HOW TO COMPLETE THIS TASK
Skip the pictures. Give all the data again exactly.

DATA RECORDS
——

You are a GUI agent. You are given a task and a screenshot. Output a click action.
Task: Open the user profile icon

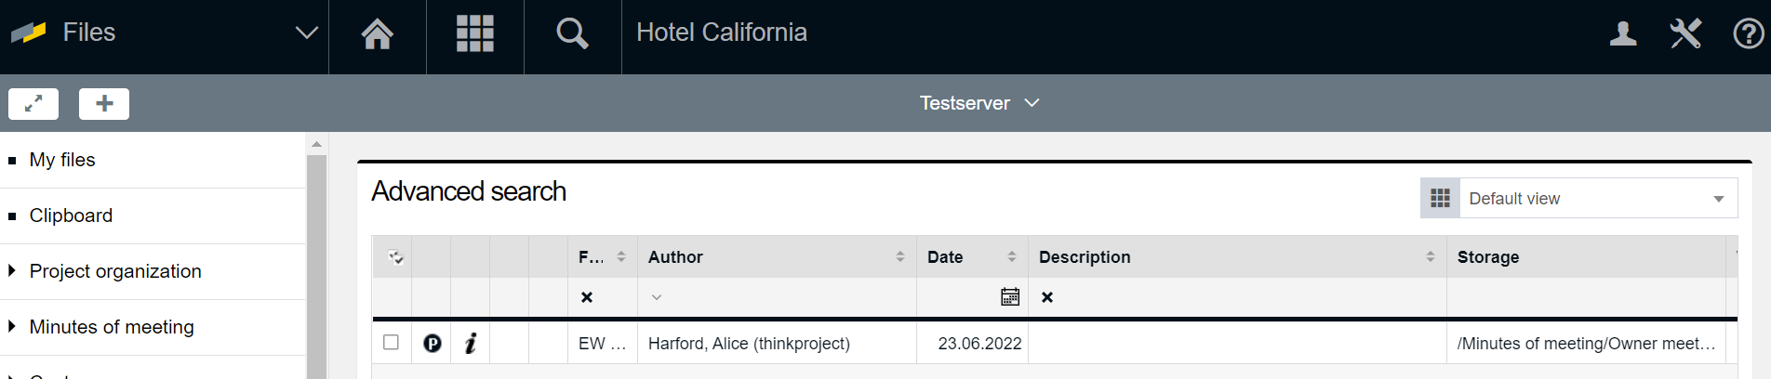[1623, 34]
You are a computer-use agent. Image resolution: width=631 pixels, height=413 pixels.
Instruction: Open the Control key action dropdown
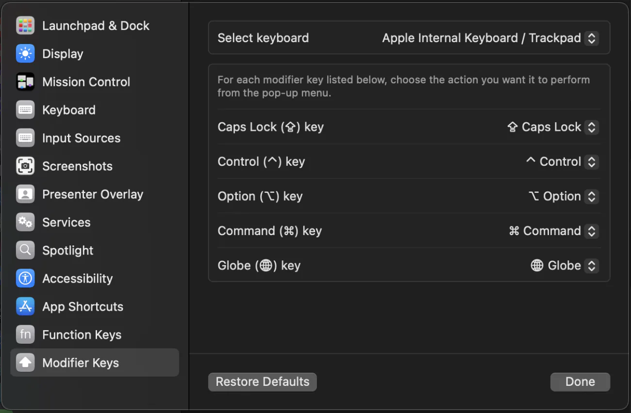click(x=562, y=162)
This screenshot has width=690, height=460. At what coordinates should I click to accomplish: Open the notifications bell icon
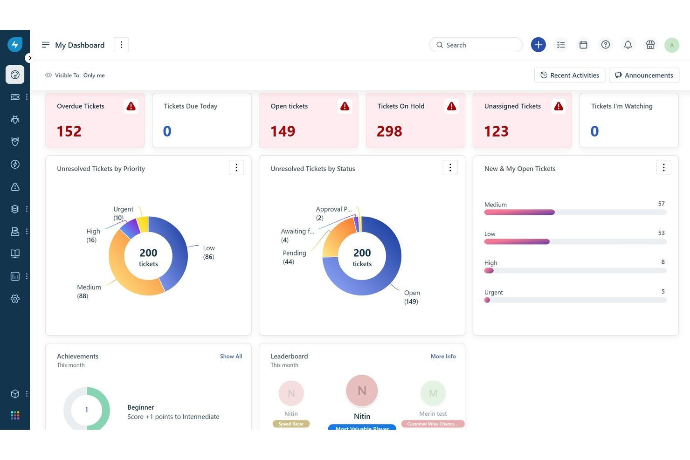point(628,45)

——

EXPECTED OUTPUT
You are a GUI agent. You are given a task and a screenshot. Output a click action.
Task: Open the user profile icon

[1623, 34]
You are a computer-use agent. Image resolution: width=631 pixels, height=413 pixels.
Instruction: Open the Control key action dropdown
click(x=562, y=162)
This screenshot has width=690, height=460. At what coordinates should I click to accomplish: Open the notifications bell icon
point(628,45)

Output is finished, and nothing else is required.